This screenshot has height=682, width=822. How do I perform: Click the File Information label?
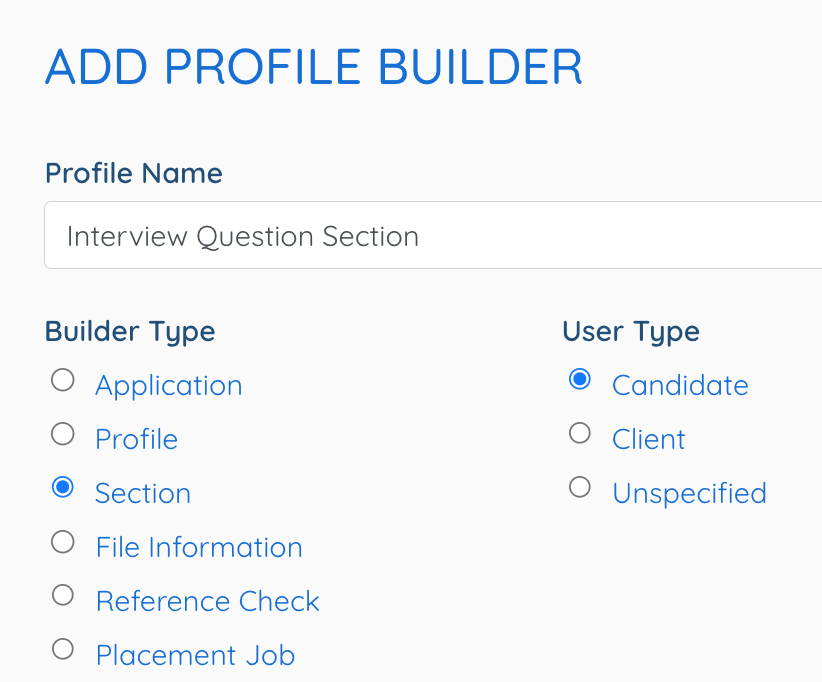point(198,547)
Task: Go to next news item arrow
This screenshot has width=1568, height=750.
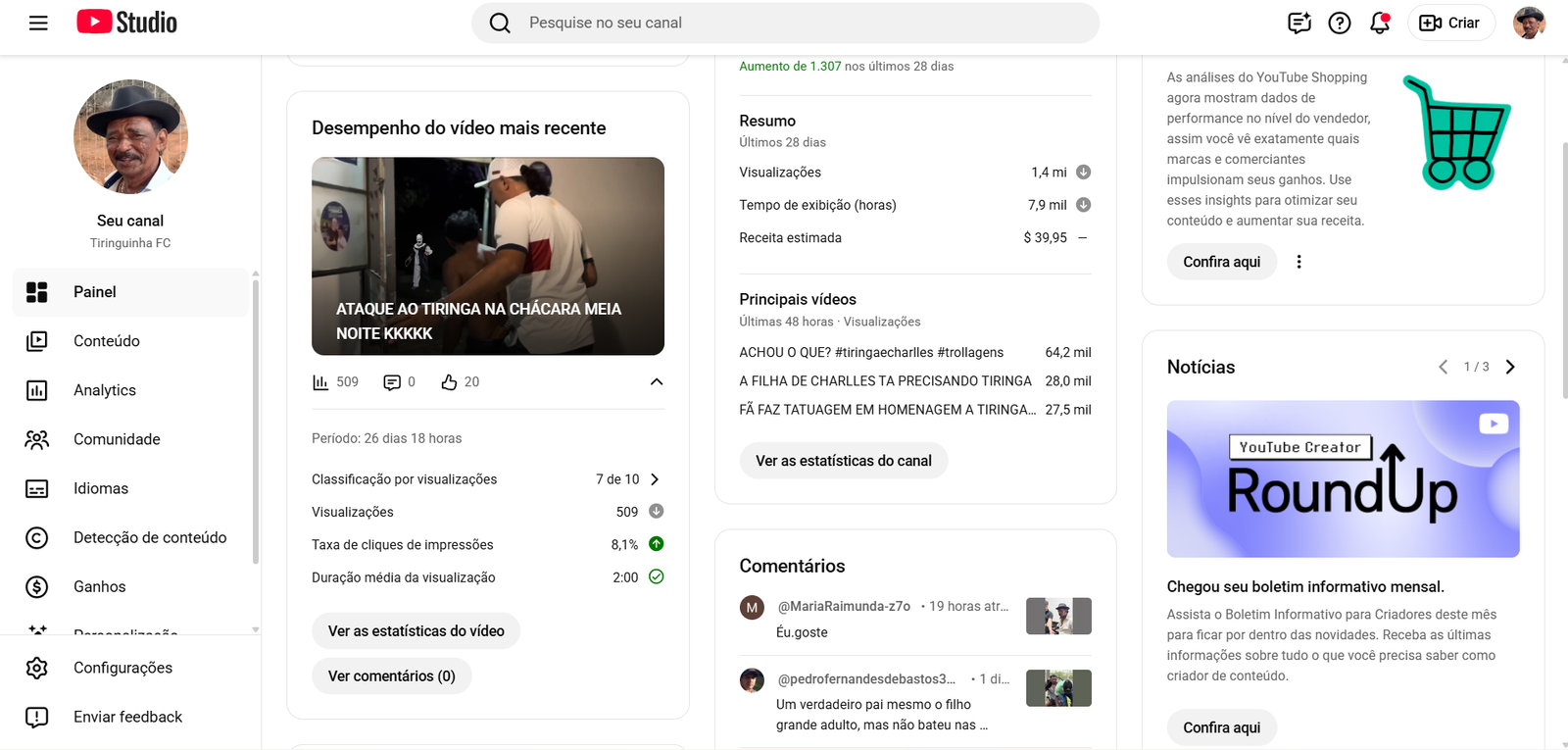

...

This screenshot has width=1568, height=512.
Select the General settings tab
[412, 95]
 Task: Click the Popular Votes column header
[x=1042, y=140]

--

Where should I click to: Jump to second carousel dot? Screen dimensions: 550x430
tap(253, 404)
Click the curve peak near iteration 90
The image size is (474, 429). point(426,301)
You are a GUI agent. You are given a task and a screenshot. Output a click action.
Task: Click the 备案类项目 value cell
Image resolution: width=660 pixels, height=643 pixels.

### Your assignment
From the listing above, return the lines starting at the one with "Task: Click the 备案类项目 value cell" and ending at the one with "Image resolution: width=660", both kept, exactly as they appear and nothing more.

### Solution
Task: Click the 备案类项目 value cell
Image resolution: width=660 pixels, height=643 pixels.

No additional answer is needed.